2. Doulas help remind partners of the variety of coping skills and comfort measures that they learned in childbirth class.

Even if the partner took a childbirth class and learned many comfort techniques and skills, it can be so overwhelming to see their loved one go through the intensity of labor, which makes it more challenging to recall the details of the childbirth class. Our doulas can offer coping methods, massage techniques, and have for a vast repertoire of tips for helping mom relax and allow birth to happen. This frees the partner from the pressure of remembering everything. In many instances, having two sets of hands is helpful- the doula may be giving the mother counter pressure on her back while the partner places a wash cloth on her forehead and gives her verbal affirmation. A doula makes the partner look good! However involved the partner wants to be in labor, the doula can help them do that.

3. Doulas know the language of birth and can help the parents understand all the choices available.

While doulas do not speak on behalf of the family, they can help families recall their wished for birth and what they indicated in their birth plan. There are times the medical staff may walk in the room, look at the monitor, and walk out without saying anything. Although we do not diagnose the situation, we can explain what the nurse is looking at and how to read the monitor. In the midst of labor, you may be faces with many choices for your care; for example, having your care provider break your water to speed up labor. There are benefits and risks to any procedure and a doula can help the partner and mother remember to ask their care provider all the questions they need to in order to make the best choice for them. Doulas give unbiased support and act as a sounding board in the birth room to help process all the crossroads of labor.

4. Doulas can give partners a break.

Birth can last a long time- hours or even days! It can be a lot to ask for one person to be the sole source of support during labor. A doula can help the partner by grabbing them food or coffee or allowing them to take short break or nap. Even if the partner needs to step out, the doula will be there to provide continuous support for mom. Our doulas prioritize the partner, making sure they stay nourished and rested through the process.

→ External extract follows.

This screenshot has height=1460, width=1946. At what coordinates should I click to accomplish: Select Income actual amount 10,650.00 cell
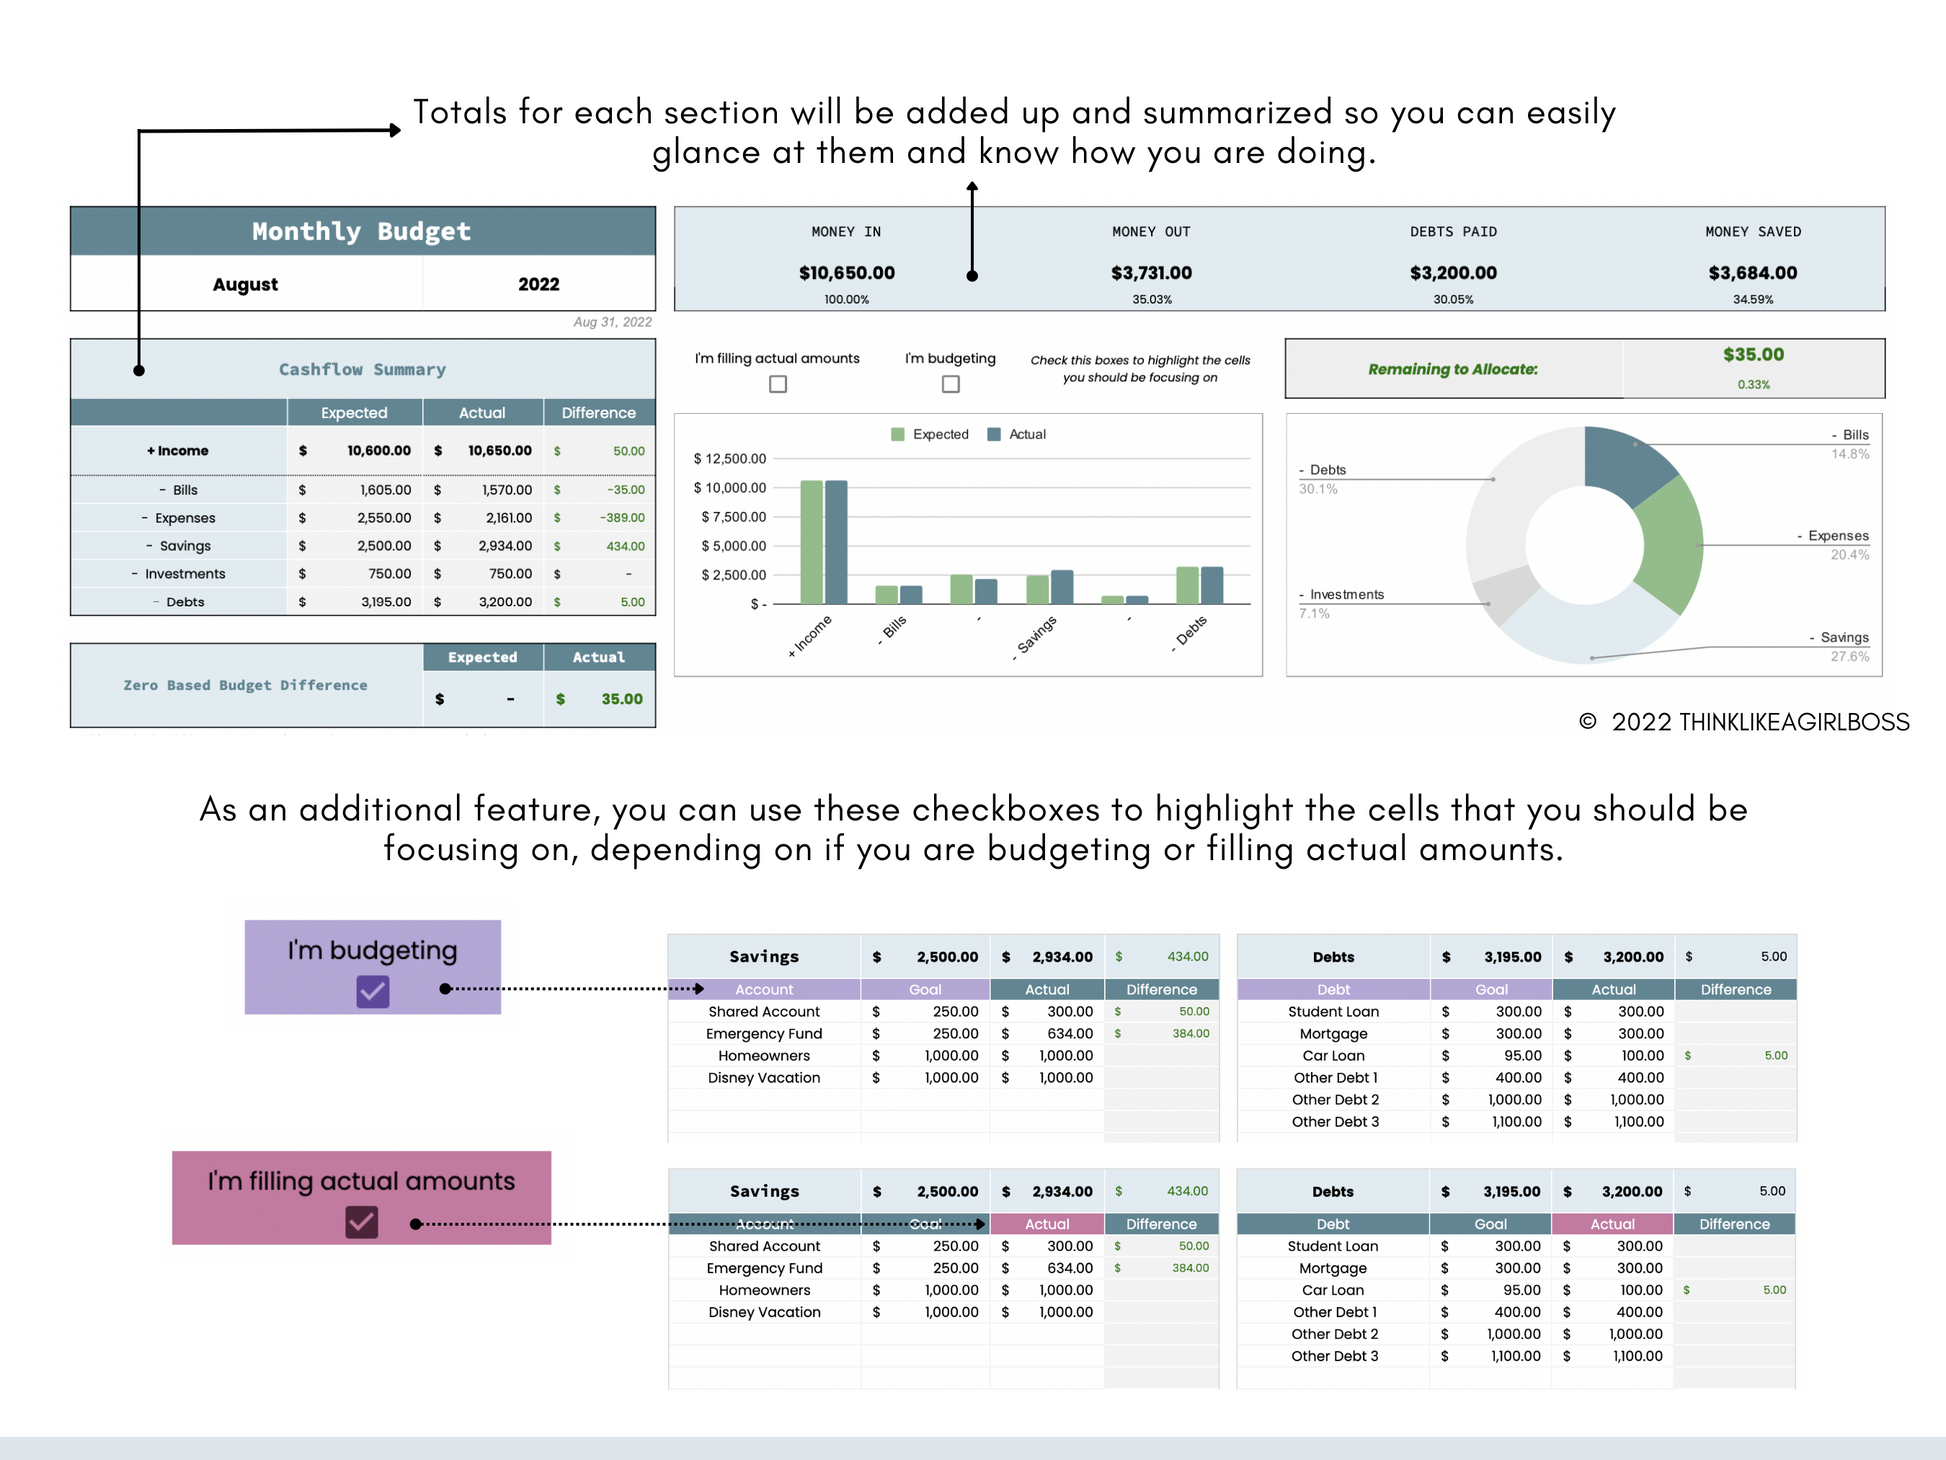click(x=499, y=451)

5. Doulas can ‘doula’ the whole family.

Sometimes partners need help ‘doula-ing’ the grandparents. Anxious and excited grandparents, especially if they are in unfamiliar territory- tend to pace the floor outside of the delivery room itching to get inside. Doulas can help facilitate a quick hello if that is what the mother wants, or they can communicate or send updates to the waiting family outside. Many family members will thank our doulas for helping them understand and for giving updates during labor. This helps the partner be 100% present during labor without having to give updates every hour.

A doula’s job includes nurturing, supporting, and encouraging partners, just as she does for mothers in labor. The partners are experiencing great changes during this process as well. We want both parents to feel good about their choices, all choices! It’s our desire for them to feel like a team, united and bonded by the incredible adventure they just had! It’s a strong way to build the foundation for the next big season of parenthood.

At Nashville Doula Services, we support the whole family!